We planned everything just right. We both agreed that this was a commitment between the two of us and this most important ceremony would be about our promise to one another and not about being a spectacle for others to bear witness to. The plan was simple; travel to the nearest legal state, book a nice hotel (since it would also serve as the official honeymoon spot), find a private and cozy space, dress up for each other (and no one else), recite our vows, and be officially wed. I found the perfect dress and she found just the right suit. We wouldn’t allow each other to see until the moment we revealed ourselves to one another on that very important day. The hotel was booked soon after and we conspired with a friend to serve as our officiant. Everything seemed to be in place and ready to go. We prepared for the road trip of our lives.

Road tips have always been a fun experience for me. Road trips with her are my favorite! This one would be nothing short of amazing, I just knew. We packed up the car and made our way. As we made the long trek across four state lines we talked, we planned our future, we laughed, we watched movies, we played games. This is why I am marrying her. Life with her is a life truly lived to the fullest. I enjoy the simplest moments to the very core. We finally arrived at our destination. We pulled into the fancy breezeway and our car doors were opened by gallantly dressed gentlemen helping us out of the car. The fairly tale had already begun. By the time we reached our room our bags had already been delivered. My dress shielded inside the pillowy white garment bag hanging prominently on the closet door and her suit safely tucked in its own zippered vault hanging right next to it. As the door closed behind us we both seemed to simultaneously process the magnitude of what we were about to do. We held each other in a silent moment and gently kissed. Not saying a word, we took in the moment. A few moments later we embarked out the door in search of the perfect spot. The accommodations we chose were so centrally located in such a beautiful area that it took just a quick stroll around the corner and we had found our perfect place.
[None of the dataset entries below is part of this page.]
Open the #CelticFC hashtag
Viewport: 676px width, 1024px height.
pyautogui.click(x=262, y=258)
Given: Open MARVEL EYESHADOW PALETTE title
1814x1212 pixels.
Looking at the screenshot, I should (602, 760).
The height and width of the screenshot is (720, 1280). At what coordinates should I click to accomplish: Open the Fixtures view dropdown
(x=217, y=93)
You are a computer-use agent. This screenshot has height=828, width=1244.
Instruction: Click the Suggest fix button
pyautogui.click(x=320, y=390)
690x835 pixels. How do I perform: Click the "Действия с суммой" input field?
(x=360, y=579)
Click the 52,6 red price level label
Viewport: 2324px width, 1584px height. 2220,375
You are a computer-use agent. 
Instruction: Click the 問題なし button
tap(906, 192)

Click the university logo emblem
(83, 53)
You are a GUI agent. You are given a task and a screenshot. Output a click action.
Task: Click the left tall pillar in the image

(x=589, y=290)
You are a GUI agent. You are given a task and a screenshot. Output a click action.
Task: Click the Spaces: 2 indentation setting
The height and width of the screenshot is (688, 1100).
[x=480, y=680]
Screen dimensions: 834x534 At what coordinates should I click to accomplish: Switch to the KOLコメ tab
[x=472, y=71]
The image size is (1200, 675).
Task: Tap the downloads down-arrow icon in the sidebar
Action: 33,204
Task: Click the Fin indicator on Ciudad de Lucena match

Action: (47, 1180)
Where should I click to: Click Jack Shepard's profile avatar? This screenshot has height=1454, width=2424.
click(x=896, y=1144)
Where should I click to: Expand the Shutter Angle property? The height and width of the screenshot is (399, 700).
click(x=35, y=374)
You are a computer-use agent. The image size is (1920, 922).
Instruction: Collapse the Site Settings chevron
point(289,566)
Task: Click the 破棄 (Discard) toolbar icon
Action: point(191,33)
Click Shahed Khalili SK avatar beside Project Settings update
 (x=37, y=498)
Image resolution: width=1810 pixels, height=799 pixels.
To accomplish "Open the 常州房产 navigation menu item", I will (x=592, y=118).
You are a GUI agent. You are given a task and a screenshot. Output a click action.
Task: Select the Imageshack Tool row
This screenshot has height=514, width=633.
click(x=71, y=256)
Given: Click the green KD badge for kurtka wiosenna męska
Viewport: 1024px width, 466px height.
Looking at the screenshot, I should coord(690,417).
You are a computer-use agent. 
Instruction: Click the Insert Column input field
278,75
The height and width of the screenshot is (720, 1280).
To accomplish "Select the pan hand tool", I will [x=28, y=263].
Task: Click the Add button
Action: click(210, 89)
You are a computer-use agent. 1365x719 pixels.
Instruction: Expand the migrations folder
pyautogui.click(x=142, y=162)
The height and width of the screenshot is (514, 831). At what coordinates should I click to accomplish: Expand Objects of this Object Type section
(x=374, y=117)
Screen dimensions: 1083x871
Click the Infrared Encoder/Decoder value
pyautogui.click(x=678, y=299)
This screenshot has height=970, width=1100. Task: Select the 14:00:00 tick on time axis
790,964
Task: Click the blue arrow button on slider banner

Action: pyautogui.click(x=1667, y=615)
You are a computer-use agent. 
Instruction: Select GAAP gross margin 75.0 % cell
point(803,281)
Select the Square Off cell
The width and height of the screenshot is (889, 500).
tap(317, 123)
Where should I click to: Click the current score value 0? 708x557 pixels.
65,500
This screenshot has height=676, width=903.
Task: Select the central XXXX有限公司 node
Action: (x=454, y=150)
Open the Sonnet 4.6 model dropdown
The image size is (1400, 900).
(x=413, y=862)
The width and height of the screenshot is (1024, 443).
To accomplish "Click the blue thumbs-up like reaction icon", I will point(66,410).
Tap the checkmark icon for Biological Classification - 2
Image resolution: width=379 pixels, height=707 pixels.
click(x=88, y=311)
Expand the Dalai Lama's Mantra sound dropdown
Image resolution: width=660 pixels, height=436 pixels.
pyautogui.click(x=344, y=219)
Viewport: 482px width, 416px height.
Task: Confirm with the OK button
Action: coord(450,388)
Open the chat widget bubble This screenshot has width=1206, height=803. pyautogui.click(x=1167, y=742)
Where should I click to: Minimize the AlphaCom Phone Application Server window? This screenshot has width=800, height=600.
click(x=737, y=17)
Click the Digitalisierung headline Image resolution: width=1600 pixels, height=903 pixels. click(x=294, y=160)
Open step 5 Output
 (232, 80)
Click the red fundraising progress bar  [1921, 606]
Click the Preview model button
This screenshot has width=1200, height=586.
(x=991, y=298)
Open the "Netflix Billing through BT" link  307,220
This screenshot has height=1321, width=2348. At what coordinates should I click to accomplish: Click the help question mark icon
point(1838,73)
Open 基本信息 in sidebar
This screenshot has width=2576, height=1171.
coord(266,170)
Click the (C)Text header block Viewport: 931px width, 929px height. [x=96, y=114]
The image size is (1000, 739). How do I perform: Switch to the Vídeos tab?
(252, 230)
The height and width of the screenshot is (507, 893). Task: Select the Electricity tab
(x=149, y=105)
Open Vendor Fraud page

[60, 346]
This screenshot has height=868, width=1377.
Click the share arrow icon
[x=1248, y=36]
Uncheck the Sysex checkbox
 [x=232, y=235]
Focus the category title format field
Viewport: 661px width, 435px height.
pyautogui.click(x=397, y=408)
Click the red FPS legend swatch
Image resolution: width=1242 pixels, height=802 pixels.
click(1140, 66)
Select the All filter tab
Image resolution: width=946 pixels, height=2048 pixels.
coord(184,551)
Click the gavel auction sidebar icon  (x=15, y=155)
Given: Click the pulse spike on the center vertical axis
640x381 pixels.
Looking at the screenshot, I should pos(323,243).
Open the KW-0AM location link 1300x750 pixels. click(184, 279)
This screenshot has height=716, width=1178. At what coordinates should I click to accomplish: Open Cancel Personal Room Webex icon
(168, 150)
Now, since that was taken care of, we had the rest of the day to enjoy our last hours are single individuals. We had a wonderful romantic dinner and strolled around the area before we headed off to bed. With our special moment just hours away, we had to get plenty of rest.

We woke up to the sun just barely peeking over billowy clouds. My heart was so full of love and anticipation I thought it would burst before the hour arrived. She got ready before I did and headed down to the Café to wait for me. My aunt arrived and so did the photographer and our officiant. After make up and hair, they all worked in concert to get me into the straps and laces of my coquette and flowy dress. I made my way down the elevator and waited for the officiant to motion for me to approach. My aunt walked just ahead of me. As I walked out and around the corner, people stopped to comment; “congratulations!” I knew they were there and on autopilot I would thank them for their comments, but in reality, I was somewhere else. All I could think of was that just around the corner, there she stood waiting for me. As I got closer to where she was my legs began to betray me. I couldn’t feel the steps I was taking and as I caught a glimpse of her, I nearly forgot how to walk all together. I heard our wedding song softly playing and stopped, composed myself for just a second and found my balance once again. I slowly lifted my gaze and allowed my eyes to lock with hers. I was calm then. She always brings me such calm. As I approached her she smiled brighter. Her eyes sparkled in the morning sunlight as if she was its energy source. As we began to exchange our vows, although we carefully picked the words ahead of time, I couldn’t tell you what I said or what she said to me. It was so surreal. All I remember was taking in just how beautiful she was. All I experienced was being in awe of how the sunlight bounced off the strands of her hair in a way that seemed to just light up the whole world. All I could focus on was how lucky I felt that she would consent to walking by my side for the rest of her days. “I now pronounce you partners for life” I heard the officiant say. And with that, we gently kissed and the world around us faded into a blurry backdrop.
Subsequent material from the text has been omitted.